Estimated mean cumulative number of outpatient visits, emergency department visits and hospitalisations in Ontario, Canada, between 2011 and 2017, in matched treatment and control cohorts, overall and stratified by sex. *Mean cumulative number of hospitalisations for women in the Smoking Treatment for Ontario Patients cohort at year 4.99. ED, emergency department.
Crude rates and adjusted associations between smoking cessation treatment and healthcare service use outcomes in Ontario, Canada, between 2011 and 2017, in matched treatment and control cohorts, overall and stratified by sex
Adjusted association between smoking cessation treatment and healthcare service use
Compared with matched controls, after controlling for potential confounders, patients in the overall treatment cohort had significantly greater rates of each of the three healthcare service use outcomes. The magnitude of the positive associations was modest. Stratified by sex, a positive association between smoking cessation treatment and healthcare service use was observed for ED visits among men only, and for outpatient visits among women and among men, but the magnitude of association was greater in men. Findings were inconclusive as to whether there was an association observed for hospitalisations among women or among men (see table 2).

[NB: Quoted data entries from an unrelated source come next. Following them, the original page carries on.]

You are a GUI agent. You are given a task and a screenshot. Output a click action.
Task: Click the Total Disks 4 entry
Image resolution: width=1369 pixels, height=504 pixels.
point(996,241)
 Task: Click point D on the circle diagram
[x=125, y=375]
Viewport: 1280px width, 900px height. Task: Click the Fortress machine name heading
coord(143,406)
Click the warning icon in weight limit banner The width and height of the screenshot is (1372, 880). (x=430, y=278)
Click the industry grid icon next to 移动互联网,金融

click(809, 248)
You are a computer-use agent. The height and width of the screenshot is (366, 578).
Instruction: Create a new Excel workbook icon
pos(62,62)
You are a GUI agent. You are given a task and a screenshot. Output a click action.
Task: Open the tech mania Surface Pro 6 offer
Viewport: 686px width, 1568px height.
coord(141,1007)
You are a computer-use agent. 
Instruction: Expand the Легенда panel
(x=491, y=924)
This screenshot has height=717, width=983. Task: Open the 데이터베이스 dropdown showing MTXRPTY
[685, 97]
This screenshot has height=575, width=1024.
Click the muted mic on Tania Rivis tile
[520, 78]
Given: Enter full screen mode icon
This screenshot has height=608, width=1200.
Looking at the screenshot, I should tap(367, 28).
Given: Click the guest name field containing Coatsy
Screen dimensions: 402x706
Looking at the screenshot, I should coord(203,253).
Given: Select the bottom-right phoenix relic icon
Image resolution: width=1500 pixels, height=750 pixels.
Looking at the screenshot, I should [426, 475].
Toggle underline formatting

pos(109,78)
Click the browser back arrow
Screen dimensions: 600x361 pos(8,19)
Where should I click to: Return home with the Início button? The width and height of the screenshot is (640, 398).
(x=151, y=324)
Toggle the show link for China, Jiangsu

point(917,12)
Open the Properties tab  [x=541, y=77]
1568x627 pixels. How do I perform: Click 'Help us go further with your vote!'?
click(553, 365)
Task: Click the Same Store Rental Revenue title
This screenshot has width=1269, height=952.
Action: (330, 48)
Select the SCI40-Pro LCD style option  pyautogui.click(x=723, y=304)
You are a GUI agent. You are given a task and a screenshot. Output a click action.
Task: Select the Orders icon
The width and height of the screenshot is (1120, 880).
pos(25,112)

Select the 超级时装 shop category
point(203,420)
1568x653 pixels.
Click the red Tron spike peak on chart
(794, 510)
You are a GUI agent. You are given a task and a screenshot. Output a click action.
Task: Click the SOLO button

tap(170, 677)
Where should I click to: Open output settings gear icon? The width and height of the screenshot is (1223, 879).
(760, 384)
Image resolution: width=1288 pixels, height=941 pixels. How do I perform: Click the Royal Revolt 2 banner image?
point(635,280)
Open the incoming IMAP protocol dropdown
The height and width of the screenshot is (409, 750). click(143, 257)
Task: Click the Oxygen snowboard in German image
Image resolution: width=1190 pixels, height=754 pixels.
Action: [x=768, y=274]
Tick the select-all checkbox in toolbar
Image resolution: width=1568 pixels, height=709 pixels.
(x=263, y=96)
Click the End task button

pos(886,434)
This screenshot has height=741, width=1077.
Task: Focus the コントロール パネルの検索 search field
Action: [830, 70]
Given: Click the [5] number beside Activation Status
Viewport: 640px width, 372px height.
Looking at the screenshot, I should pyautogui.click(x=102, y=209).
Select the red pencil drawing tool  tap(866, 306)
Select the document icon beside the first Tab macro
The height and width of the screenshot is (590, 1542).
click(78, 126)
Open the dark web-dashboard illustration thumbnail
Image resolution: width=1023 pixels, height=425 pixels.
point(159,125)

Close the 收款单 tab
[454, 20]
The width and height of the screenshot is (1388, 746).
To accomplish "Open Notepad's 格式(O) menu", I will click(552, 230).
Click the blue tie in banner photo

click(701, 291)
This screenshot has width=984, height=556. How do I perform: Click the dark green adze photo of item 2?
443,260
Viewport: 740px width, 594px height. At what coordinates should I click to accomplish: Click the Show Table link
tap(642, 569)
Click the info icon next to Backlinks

Effect modification of the association between smoking cessation treatment and healthcare service use by prevalent comorbidity was found for outpatient visits in the overall cohort (p=0.006), with no difference in rates versus controls in patients with prevalent hypertension (figure 2). These effects were primarily driven by differences in women, among whom rates were significantly greater versus controls in patients with neither hypertension nor COPD. In patients with either one or both conditions, findings were inconclusive as to whether or not there was a difference between treatment and control cohorts. Statistically significant effect modification was also found in the overall cohort for hospitalisations, with greater rates versus controls in patients with neither prevalent hypertension nor COPD, and in patients with COPD only, than among patients with hypertension only or both conditions; p=0.05). The complete multivariable regression estimates are available in online supplemental tables S5–S13.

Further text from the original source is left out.